🛰️ Next week we will be speaking at the European Space Agency – ESA #LPS Living Planet Symposium in Bonn. 🛰️
Our remote sensing expert Rens Masselink will present examples of agriculture monitoring in the palm oil and cocoa sectors, while our CEO Niels Wielaard will participate in the debate on Supply Chain Due Diligence, together with Zoltan Szantoi and Anna Burzykowska from European Space Agency – ESA, Luca Brunello and Maria Teresa Pisani from United Nations Economic Commission for Europe, Marieke de Ruyter de Wildt from The New Fork and Benjamin Wielgosz from Olam.
Global consumption of natural resources accelerates with increasing number of ecosystems requiring dedicated policy tools to curb unsustainable practices such as deforestation and forest degradation driven by the expansion of agricultural land used to produce specific commodities, namely cattle, cocoa, coffee, palm oil, soya and wood.
The novel initiatives and legislations such as European Sustainable Products Initiative and a forthcoming Directive on Sustainable Corporate Governance are meant to stimulate industrial transformation to green economy as well as empower the consumers to verify environmental claims regarding different products and their footprint measurement methods.
However the lack of reliable information on sustainability along industrial value chains is a major obstacle in delivering Green Deal and EU sustainability objectives.
Join this LPS22 “Deep Dive” session with representatives of food industry, United Nations, blockchain solutions developers and EO value adding to understand what steps they are taking to facilitate greener, more transparent and more sustainable supply chains and how to better utilise Earth Observation, emerging disruptive technologies and Big Data sources to reach EU green digital innovation objectives.
Expansion of agricultural areas is the largest contributor to deforestation worldwide. This is especially the case in the tropics where large swaths of forest are cleared for soy, palm oil, cocoa and other soft commodities.
Consumer goods manufacturers are incentivized to decrease deforestation within their supply chains by public pressure and campaigning NGOs. More recently, new legislation from e.g. the European Union obliges companies to stop sourcing from areas where deforestation has happened since a specified cut-off date.
In order for these companies to stop deforestation within their supply chains, two key pieces of information are required. First, companies need to know in detail their full supply chain, including all growers as well any potential traders in between. Second, they need to know if any (recent) deforestation is linked to any of the growers they source from. Both prerequisites represent a challenge for the vast majority of manufacturers.

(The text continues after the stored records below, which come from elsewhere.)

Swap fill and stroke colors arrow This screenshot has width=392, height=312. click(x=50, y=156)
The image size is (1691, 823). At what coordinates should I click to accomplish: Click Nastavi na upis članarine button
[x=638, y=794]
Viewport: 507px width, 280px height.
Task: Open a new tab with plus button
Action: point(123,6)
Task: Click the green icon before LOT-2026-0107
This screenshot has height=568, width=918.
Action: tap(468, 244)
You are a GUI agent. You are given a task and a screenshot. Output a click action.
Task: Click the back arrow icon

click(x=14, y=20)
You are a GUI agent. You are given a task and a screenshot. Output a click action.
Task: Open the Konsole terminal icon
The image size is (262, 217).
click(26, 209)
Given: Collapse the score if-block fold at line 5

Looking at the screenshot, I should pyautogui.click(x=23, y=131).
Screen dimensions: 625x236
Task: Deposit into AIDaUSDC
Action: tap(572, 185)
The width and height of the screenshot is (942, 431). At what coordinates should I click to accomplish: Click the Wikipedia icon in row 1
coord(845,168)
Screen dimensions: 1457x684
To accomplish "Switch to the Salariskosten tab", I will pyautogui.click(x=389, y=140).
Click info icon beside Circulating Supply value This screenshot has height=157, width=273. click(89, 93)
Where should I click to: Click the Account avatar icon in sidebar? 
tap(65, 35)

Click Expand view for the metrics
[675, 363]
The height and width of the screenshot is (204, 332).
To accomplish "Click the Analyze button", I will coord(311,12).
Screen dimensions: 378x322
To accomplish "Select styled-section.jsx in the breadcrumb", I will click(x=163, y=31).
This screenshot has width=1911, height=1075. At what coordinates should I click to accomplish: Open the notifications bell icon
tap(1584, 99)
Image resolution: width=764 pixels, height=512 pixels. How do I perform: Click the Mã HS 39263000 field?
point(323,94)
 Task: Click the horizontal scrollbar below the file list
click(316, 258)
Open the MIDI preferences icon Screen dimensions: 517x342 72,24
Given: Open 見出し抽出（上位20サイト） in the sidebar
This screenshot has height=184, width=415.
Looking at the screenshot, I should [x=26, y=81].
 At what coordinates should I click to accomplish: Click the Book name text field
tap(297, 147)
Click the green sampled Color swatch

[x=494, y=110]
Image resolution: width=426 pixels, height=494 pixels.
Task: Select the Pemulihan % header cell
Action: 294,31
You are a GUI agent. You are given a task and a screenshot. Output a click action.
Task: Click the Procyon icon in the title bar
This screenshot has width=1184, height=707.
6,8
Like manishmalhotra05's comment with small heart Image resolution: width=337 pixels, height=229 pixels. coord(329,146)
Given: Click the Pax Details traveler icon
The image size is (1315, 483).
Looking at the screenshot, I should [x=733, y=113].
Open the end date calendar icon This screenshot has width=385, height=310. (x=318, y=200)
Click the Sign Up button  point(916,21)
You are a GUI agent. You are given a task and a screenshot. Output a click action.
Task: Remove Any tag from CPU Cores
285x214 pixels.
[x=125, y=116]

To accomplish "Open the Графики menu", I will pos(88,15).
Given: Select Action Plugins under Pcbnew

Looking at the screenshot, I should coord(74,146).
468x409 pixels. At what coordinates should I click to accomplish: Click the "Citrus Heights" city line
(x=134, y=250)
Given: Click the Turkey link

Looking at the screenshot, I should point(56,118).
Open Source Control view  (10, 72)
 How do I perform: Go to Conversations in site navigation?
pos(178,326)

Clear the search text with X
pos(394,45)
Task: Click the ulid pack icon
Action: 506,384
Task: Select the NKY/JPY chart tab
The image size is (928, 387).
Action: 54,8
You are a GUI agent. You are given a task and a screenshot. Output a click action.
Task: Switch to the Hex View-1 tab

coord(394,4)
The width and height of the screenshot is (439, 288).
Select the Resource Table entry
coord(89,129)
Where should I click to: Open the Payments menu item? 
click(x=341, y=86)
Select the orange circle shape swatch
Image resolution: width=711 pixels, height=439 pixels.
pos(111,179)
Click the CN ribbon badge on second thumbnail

While the latter problem has become increasingly manageable, due to recent advances in available satellite imagery, open source algorithms and cloud computing, knowledge of the full supply chain remains a complex problem. For many commodities, actual links between farms, production facilities and, ultimately, the consumer goods manufacturer’s products are unknown. In many cases, only the sourcing regions are known. This is a critical issue, since companies are now faced with possible sanctions if they cannot prove that their commodities are sourced from deforestation-free areas.
To address these challenges, at Satelligence we developed a combination of methods where we look at a combination of open data, multi-sensor satellite data, machine learning and auxiliary data to construct complete overviews of companies’ supply chains. These supply chains include smallholder areas for commodities such as palm oil and cocoa.
We will present some of the methods that we use to construct these supply chain overviews, and their related deforestation, and we will demonstrate how we scale these methods to the entire globe.